We developed a global rating scale “GIOSAT” that integrates NTSs concepts with the CanMEDS competencies for generic assessment during crisis simulation. A pilot study was used to refine the GIOSAT through an iterative process. We found evidence of substantial reliability (single measures) for the refined tool using four raters for Medical Expert, intrinsic, and total scores. There was evidence of construct validity for the Medical Expert and total scores, but we found no evidence of construct validity for the intrinsic scores. The Medical Expert section of GIOSAT has good psychometric properties and could be used for summative assessment during simulated crises. Although the metrics for reliability and validity for the total score is acceptable, the intrinsic competencies section is problematic, which may raise concerns for total scores as well.

Non-technical skills have been described as being difficult to define10,40 and assess.8,14,20 The reliability of GIOSAT is comparable with previous studies of NTSs that have shown fair to substantial reliability. As would be expected, NTSs scales have greater reliability when their items are summed, as we have found with the GIOSAT. Our finding of poor reliability and construct validity of some of the intrinsic competencies not included in the NTSs discourse is in keeping with the literature on professionalism which is not often taught formally (i.e., part of the hidden curriculum) and is difficult to assess.41,42

Our study has a number of limitations.
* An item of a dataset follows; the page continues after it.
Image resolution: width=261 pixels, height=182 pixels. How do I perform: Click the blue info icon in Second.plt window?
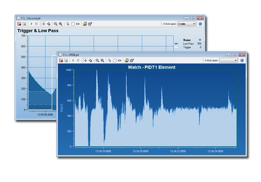point(200,24)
The data are based on a re-analysis of scenarios not designed to identify certain competencies, such as Professional, Health Advocate, and Scholar. It may also be that the ACLS scenarios were too short to identify all CanMEDS competencies fully. Increasing the number of scenarios and changing scenario design may improve construct validity of the intrinsic section. It has also been shown that reliability improves with increased testing time, for instance, it has been shown in OSCEs that several hours of testing and ten or more cases are required for high-stakes examinations.12

A further limitation is the possibility that intrinsic competencies are underrepresented in GIOSAT and the Medical Expert role is overrepresented. Future iterations of the GIOSAT tool may emphasize the intrinsic competencies either in terms of the number of items or the extensiveness of the descriptors. According to current concepts, reliability and validity are not properties of the instrument but properties of the instrument’s scores and interpretations.43 The same instrument used in a different setting or with different subjects may produce different results; thus, our results may not necessarily be generalizable to other populations.

The GIOSAT Medical Expert competencies section relating to psychometric properties is appropriate to be used for summative assessment. The intrinsic competencies section and, by implication, the scale as a whole are not yet appropriate for summative assessment.

The aim of future research will be to identify the number of raters, scenarios, and examinees necessary to establish reliability and generalizability. The development of scenarios specifically designed to challenge specific domains (Professional, Health Advocate and Scholar: PHAS Roles) may be required for the appropriate use of GIOSAT for summative assessment.